While I restlessly yearned for a European heritage, my family members carried on the long-lived culture of “hillbilly” music down in Grandma’s basement-year after year. Eventually, for one reason or another, I became obsessed with this style of music born in the Appalachian region of the United States. I learned songs handed onto me by my old Cousin Victor, and steeped myself in this aspect of my family’s story–lest I let this fall to time as well. I learned mandolin, guitar, banjo, and how to sing traditional songs.
After that Christmas, I had to foster this interest. Not only did my interest grow within my family, but I began to make the most out of the Bluegrass music scene in my hometown of Columbus. I attended concerts, jams, and cut my teeth with some of the best musicians in the city. I heard stories of Appalachian family members long past, but relished in the present experience of this music. This fascination was something I could own and intimately understand, and it flourished within a supportive community.
To be sure, my Hungarian and French-Canadian heritage is not lost on me. I can still make a mean Tourtierre and learned to roll Kiffles like a Hungarian grandmother. But this is all a less important facet of the story of my family who has lived in this country since before the Civil War. I had to mourn the passing of my family’s old world roots. But I found that grasping onto the more tangible elements of my immediate family’s culture fulfilled me in a way that 23 and Me never could.
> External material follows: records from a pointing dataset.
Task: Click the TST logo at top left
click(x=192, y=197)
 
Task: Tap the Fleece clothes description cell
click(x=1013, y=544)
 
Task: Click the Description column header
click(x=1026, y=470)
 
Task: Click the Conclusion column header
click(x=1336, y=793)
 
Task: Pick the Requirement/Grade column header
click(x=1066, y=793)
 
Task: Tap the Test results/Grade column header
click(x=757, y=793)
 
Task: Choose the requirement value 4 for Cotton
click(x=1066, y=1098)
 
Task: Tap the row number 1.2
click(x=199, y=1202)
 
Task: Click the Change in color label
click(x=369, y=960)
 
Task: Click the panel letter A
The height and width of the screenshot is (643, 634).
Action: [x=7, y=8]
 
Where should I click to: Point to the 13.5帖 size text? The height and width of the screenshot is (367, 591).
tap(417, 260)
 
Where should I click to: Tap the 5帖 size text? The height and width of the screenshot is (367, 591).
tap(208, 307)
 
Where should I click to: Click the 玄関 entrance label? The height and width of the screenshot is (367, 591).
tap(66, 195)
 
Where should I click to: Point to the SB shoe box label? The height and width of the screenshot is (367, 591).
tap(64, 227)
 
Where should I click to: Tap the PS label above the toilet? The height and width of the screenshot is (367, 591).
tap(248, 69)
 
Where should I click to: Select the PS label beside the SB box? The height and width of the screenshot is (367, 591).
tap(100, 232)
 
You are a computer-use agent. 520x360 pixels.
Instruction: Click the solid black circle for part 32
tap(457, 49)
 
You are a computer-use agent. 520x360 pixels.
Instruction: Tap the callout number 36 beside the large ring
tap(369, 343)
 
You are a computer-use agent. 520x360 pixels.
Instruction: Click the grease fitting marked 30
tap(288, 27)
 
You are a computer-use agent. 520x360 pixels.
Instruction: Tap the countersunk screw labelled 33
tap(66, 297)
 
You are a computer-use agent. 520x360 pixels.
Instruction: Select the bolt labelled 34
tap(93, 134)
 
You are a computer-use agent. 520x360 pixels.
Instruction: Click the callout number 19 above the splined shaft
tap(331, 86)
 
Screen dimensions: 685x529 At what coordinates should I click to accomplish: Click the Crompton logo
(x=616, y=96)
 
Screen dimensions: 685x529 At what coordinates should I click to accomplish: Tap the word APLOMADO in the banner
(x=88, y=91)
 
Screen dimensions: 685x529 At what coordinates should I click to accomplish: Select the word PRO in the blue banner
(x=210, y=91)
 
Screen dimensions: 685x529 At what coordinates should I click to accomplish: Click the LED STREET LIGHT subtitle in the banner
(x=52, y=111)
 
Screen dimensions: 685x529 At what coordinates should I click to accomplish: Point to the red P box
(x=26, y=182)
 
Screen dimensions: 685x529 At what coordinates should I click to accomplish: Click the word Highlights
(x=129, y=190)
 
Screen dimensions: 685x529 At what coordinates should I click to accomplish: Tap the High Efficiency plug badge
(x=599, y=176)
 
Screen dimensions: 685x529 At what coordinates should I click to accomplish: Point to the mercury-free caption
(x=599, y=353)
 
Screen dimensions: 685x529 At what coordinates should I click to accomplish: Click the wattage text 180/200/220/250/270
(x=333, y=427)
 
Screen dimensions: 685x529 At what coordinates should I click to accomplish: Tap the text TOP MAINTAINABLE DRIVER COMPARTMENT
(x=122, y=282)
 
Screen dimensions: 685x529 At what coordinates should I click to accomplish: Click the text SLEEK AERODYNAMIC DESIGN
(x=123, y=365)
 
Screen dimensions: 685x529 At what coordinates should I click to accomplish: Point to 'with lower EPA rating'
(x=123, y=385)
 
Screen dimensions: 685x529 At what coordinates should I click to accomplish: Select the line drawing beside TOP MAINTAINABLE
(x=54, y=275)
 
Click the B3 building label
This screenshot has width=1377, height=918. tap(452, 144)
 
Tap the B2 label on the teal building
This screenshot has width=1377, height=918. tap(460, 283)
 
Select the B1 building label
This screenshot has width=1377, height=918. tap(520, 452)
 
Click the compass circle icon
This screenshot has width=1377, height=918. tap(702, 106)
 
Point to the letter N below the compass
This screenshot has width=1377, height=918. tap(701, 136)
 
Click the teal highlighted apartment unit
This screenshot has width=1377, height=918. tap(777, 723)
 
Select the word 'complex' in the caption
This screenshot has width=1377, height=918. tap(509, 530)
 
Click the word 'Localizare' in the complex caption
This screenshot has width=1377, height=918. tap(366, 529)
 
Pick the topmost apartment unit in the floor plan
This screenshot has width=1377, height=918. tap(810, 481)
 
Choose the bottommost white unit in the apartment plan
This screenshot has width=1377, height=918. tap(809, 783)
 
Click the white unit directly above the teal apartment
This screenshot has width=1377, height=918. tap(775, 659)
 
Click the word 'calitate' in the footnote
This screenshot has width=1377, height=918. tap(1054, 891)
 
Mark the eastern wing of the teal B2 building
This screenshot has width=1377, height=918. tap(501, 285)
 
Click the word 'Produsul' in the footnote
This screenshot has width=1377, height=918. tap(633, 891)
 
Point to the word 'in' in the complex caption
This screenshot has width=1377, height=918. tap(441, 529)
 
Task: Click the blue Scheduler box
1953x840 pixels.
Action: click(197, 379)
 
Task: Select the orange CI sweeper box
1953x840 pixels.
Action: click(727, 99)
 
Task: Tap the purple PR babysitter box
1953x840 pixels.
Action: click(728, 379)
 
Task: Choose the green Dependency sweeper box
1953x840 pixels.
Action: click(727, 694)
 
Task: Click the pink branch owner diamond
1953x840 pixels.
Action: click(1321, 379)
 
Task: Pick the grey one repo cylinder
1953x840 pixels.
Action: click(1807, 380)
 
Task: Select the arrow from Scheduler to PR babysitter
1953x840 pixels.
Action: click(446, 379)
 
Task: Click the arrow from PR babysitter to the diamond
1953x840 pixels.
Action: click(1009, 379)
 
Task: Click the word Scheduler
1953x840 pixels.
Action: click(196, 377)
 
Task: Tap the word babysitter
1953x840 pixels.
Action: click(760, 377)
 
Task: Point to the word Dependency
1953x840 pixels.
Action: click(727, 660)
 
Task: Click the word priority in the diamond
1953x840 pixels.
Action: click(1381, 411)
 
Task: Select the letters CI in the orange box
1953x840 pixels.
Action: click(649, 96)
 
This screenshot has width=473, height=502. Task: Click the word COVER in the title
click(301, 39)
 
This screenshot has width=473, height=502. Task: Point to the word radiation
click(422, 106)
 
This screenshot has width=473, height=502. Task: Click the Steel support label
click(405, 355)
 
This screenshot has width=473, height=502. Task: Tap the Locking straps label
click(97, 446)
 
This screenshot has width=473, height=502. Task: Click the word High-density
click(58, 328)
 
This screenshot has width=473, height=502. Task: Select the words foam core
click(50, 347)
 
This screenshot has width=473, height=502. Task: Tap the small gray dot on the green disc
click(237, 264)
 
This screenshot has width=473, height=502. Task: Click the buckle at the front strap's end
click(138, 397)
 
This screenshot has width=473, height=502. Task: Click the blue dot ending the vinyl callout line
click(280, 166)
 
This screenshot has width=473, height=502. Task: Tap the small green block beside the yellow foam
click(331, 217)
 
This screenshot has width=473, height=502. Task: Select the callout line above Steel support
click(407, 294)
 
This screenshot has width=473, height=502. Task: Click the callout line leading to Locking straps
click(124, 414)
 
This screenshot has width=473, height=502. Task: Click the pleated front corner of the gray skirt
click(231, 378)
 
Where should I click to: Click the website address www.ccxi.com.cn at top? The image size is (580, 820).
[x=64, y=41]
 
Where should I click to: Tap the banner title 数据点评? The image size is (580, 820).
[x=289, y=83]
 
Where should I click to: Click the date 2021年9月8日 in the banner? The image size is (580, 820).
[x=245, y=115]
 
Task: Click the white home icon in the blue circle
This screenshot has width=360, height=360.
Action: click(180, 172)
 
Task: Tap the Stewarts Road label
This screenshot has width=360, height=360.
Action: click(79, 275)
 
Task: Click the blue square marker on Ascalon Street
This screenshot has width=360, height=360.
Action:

Evan Vautour, a descendant of Appalachians in Ohio, migrated to New York City 2 years ago to work for a Catholic educational non-profit. He’s influenced by artists such as Ralph Stanley, Bill Monroe, and John Duffey. He plays mandolin and guitar. Follow him @evanvowtour
Ok, I lied. All two of our traditions. My family combines my grandfather’s French Canadian roots and my grandmother’s Hungarian roots (with a dash of Appalachia) every year at Christmastime. This results in Christmas Eve dinner being Tourtierre (meat pie), Kiffles (Hungarian nut rolls), a KFC chicken bucket, and creamed corn. It’s phenomenal.